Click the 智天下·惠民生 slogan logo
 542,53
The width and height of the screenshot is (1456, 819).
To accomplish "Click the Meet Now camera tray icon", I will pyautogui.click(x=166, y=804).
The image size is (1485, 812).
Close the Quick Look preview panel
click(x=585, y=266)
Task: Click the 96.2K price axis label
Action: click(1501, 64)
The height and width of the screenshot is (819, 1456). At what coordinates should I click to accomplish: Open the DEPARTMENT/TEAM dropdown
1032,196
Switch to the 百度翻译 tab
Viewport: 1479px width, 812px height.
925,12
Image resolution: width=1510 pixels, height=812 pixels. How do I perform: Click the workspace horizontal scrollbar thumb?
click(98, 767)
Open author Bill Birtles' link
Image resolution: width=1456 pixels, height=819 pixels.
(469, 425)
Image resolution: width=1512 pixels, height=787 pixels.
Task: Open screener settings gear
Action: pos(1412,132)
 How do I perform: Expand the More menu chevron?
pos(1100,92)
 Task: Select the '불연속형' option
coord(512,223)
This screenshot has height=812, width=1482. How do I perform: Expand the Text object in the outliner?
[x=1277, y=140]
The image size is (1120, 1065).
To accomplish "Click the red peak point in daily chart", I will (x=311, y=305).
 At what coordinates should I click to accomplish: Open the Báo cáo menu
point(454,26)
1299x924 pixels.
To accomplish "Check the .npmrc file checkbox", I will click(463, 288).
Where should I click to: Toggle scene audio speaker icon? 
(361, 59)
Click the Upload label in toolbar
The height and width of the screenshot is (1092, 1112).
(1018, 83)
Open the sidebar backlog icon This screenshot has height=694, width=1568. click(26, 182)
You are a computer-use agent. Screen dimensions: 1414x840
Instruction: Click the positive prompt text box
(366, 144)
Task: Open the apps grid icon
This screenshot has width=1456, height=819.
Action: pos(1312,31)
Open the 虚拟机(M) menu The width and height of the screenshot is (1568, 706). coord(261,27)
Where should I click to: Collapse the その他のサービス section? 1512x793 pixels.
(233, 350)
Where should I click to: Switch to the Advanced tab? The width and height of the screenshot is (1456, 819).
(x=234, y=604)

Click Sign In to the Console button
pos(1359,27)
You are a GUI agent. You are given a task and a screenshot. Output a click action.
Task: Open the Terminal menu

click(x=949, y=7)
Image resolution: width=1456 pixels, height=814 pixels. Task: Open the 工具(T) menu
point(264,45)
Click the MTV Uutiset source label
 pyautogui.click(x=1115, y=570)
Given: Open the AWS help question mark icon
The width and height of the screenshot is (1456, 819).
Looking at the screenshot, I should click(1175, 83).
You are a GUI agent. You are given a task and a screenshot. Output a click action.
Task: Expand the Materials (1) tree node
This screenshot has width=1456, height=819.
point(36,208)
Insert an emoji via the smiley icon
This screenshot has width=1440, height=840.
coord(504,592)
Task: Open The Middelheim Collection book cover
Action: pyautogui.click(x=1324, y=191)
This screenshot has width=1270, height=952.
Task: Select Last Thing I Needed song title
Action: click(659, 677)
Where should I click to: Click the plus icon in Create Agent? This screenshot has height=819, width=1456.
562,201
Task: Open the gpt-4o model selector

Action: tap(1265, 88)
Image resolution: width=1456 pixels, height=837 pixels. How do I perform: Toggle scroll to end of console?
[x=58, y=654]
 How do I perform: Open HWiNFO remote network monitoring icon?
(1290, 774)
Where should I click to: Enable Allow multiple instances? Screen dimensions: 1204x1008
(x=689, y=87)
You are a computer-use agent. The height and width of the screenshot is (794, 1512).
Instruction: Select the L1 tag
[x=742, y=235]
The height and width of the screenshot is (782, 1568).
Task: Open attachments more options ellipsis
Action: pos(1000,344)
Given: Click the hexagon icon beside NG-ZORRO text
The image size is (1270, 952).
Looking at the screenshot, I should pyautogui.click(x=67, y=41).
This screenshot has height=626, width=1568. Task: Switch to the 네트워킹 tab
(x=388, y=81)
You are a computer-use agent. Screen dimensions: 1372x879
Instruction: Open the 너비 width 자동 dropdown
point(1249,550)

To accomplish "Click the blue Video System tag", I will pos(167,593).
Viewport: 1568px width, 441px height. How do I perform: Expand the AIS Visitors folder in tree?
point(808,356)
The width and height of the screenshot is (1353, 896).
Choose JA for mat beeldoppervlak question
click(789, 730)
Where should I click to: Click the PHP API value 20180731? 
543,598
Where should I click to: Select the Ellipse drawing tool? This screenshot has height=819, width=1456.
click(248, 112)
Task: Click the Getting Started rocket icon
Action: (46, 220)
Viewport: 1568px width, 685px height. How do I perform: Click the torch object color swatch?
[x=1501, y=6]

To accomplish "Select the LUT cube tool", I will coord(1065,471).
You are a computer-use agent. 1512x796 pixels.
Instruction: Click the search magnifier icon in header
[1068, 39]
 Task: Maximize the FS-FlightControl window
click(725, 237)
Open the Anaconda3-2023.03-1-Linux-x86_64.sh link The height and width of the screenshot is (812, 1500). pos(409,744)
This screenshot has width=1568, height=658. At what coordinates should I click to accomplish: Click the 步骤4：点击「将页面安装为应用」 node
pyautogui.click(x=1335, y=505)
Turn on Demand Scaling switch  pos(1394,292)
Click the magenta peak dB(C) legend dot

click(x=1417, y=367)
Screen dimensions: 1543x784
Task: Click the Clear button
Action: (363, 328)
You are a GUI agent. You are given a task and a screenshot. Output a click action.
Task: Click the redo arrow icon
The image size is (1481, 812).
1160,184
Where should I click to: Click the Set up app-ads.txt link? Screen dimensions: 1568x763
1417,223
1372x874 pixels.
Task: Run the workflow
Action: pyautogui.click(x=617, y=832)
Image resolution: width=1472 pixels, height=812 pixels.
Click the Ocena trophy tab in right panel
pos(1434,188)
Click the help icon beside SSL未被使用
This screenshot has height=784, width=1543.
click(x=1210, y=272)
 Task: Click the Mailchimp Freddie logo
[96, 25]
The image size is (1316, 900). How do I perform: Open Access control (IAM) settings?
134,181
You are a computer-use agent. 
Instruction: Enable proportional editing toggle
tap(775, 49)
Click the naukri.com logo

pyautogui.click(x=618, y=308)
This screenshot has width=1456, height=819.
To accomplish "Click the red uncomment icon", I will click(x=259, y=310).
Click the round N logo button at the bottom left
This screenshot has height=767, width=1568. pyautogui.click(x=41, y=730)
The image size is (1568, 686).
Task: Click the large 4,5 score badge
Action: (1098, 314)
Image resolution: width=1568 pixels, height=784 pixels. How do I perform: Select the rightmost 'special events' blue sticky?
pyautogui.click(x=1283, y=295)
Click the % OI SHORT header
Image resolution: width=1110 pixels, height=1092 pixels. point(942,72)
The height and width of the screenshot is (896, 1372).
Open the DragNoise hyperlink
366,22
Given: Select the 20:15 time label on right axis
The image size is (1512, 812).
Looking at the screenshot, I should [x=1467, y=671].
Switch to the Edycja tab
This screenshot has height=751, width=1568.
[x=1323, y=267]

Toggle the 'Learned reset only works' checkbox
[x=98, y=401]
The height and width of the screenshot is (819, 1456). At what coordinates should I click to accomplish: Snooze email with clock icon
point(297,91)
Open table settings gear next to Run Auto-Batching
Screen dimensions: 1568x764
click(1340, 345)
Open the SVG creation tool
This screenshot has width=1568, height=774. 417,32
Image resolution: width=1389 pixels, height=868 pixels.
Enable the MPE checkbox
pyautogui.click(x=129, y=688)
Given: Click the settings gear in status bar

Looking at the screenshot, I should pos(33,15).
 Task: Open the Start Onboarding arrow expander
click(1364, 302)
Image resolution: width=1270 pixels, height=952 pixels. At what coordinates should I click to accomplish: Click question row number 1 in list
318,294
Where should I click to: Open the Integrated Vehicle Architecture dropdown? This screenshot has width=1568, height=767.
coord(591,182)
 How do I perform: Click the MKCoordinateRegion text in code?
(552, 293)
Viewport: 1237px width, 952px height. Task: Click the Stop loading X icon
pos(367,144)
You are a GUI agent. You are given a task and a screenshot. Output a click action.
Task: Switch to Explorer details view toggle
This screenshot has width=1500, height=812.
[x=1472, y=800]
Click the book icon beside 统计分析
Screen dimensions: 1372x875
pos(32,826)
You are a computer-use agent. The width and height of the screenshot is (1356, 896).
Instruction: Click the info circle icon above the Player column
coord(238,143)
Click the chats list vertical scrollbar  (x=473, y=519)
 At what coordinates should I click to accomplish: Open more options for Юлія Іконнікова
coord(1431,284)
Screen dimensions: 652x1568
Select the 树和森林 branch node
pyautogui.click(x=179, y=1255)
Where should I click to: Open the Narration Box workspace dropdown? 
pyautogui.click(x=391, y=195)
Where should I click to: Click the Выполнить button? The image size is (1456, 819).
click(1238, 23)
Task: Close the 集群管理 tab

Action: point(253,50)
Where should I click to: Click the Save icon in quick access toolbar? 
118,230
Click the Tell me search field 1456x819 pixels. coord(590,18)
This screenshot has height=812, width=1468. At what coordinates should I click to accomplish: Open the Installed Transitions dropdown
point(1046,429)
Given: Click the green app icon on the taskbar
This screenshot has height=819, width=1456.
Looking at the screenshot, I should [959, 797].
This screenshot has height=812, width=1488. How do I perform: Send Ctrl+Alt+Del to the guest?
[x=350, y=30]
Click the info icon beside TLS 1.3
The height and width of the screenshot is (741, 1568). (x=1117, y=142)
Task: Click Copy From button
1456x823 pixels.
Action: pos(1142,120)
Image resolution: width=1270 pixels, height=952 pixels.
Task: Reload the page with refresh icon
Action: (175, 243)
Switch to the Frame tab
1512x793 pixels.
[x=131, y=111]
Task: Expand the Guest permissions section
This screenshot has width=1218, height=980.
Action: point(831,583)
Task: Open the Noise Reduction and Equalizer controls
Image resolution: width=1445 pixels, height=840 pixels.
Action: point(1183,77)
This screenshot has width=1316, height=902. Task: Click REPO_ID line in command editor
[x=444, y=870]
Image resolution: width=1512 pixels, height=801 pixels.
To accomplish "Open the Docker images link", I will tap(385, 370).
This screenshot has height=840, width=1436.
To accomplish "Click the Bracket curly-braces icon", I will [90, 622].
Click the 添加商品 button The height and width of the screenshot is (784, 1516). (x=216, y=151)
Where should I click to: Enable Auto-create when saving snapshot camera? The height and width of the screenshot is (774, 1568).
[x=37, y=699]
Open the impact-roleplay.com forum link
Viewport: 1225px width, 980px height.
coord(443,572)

════════════════

▶ **EXERCISE DIRECTIONS**
From the first line of the records to the line containing "Open author Bill Birtles' link", inclusive, transcribe everything exactly and leave out the rest.

▶ **THE ANSWER**
Click the 智天下·惠民生 slogan logo
 542,53
The width and height of the screenshot is (1456, 819).
To accomplish "Click the Meet Now camera tray icon", I will pyautogui.click(x=166, y=804).
The image size is (1485, 812).
Close the Quick Look preview panel
click(x=585, y=266)
Task: Click the 96.2K price axis label
Action: click(1501, 64)
The height and width of the screenshot is (819, 1456). At what coordinates should I click to accomplish: Open the DEPARTMENT/TEAM dropdown
1032,196
Switch to the 百度翻译 tab
Viewport: 1479px width, 812px height.
925,12
Image resolution: width=1510 pixels, height=812 pixels. How do I perform: Click the workspace horizontal scrollbar thumb?
click(98, 767)
Open author Bill Birtles' link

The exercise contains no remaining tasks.